However, the three major credit rating firms still rate Spain’s debt as investment grade.
On May 17th Moody’s rating agency downgraded 16 Spanish banks, causing worry among investors about the severity of Spain’s banking problems.
Spain’s economy is roughly five times the size of Greece. There are growing concerns that Spain, unlike Greece, may be “too big to bail out” in the future.
According to the Financial Times, the Spanish government will now have to come up with a different proposal to bail out Bankia because the European Central Bank (ECB) refuses to go along with their proposal to use swaped government debt to recapitalize the bank.
The Times reported that Spain’s plan to use 19 billion euros ($24 billion) in sovereign bonds to recapitalize the bank was in danger of violating a ban forbidding the central bank to finance governments.
Bankia is estimated to have 32 billion euros in toxic debt, mostly in the construction sector and property loans.
Spain continues to have struggles with their real estate market which began during the 2008 financial crisis.
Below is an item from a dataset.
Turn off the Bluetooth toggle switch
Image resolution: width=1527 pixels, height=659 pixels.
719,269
The yield on Spain’s 10-year government bond continues to rise and has moved up 14 basis points to 6.6% across European markets.
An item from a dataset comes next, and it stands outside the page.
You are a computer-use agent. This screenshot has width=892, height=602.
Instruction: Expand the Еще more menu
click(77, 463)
Yesterday global markets rallied partly because of growing speculation that Beijing would undertake new stimulus measures to foster growth in China.
Today the Chinese government said that the country is not likely to match the same type of stimulus spending that was undertaken during the financial crisis of 2008.
Chinese officials from government and academia said that the Chinese central government’s stimulus plans will be mild compared to the previous actions taken four years ago.